SciPhyChem: O Level Chemistry Qualitative Analysis

Test for anions

Carbonate CO₃^2-

Test with dilute acid	Test result
Add dilute acid to the unknown solution. Observe for effervescence. Test for carbon dioxide if effervescence occurs.	Effervescence (fizzling or bubbling) occurs. White ppt (precipitate) appears when gas is bubbled through limewater => Gas produced is carbon dioxide.

Ionic equation: CO₃^2- + H⁺ --> H₂O + CO₂ (neutralization)
Note: For the test for carbon dioxide, scroll down to refer to Tests for gases.
FYI: Adding barium nitrate Ba(NO₃)₂(aq) solution to a carbonate solution will give a white ppt.
Ba²⁺(aq) + CO₃^2-(aq) --> BaCO₃(s) (precipitation)
FYI: Adding silver nitrate AgNO₃(aq) solution to a carbonate solution gives a white ppt.
2Ag⁺(aq) + CO₃^2-(aq) --> Ag₂CO₃(s) (precipitation)

Chloride Cl^-

Test with AgNO₃(aq)	Test result
Acidify the unknown solution with dilute nitric acid to get rid of any carbonate impurity in the solution. Then add aqueous silver nitrate AgNO₃(aq). Observe for any ppt.	White ppt appears. Ppt darkens on standing.

Ionic equation: Ag⁺(aq) + Cl^-(aq) --> AgCl(s) (precipitation)
Comment: Halides (e.g. NaCl and CuCl₂) are ionic compounds. Ionic compounds are soluble in water. Silver chloride AgCl, however, is insoluble (or sparingly soluble). Only 0.0019 g of silver chloride can dissolve in 1 dm³ of water. This is because AgCl has more covalent character than ionic character.
Why does AgCl darken? On exposure to light, silver ions are reduced to silver atoms: This is used in photography.
Ag⁺ + e^- --> Ag (reduction)

INSTRUCTIONS TO FOLLOW:
Extract the passage of the qualitative analysis page between "FYI: Adding silver" and "darkens on standing.", inclusive. The entries have no role in this.

Target position records:
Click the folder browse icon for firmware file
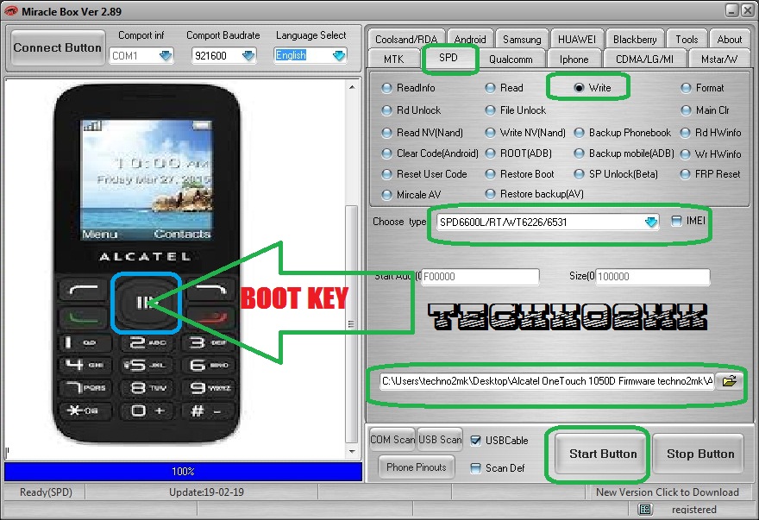 pyautogui.click(x=729, y=380)
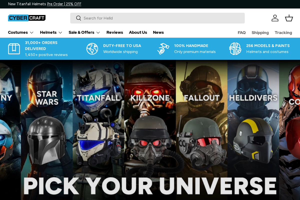This screenshot has height=200, width=300.
Task: Open the account login icon
Action: (x=275, y=18)
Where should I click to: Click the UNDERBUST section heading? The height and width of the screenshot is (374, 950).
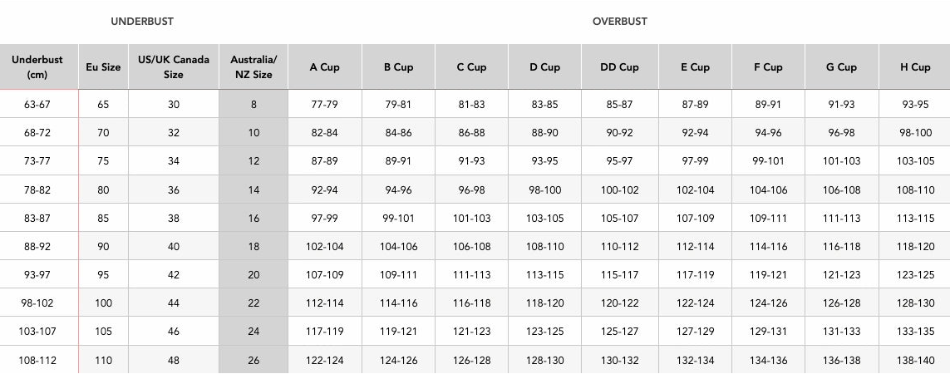point(142,22)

EXERCISE RESULT:
FYI: Adding silver nitrate AgNO₃(aq) solution to a carbonate solution gives a white ppt.
2Ag⁺(aq) + CO₃^2-(aq) --> Ag₂CO₃(s) (precipitation)

Chloride Cl^-

Test with AgNO₃(aq)	Test result
Acidify the unknown solution with dilute nitric acid to get rid of any carbonate impurity in the solution. Then add aqueous silver nitrate AgNO₃(aq). Observe for any ppt.	White ppt appears. Ppt darkens on standing.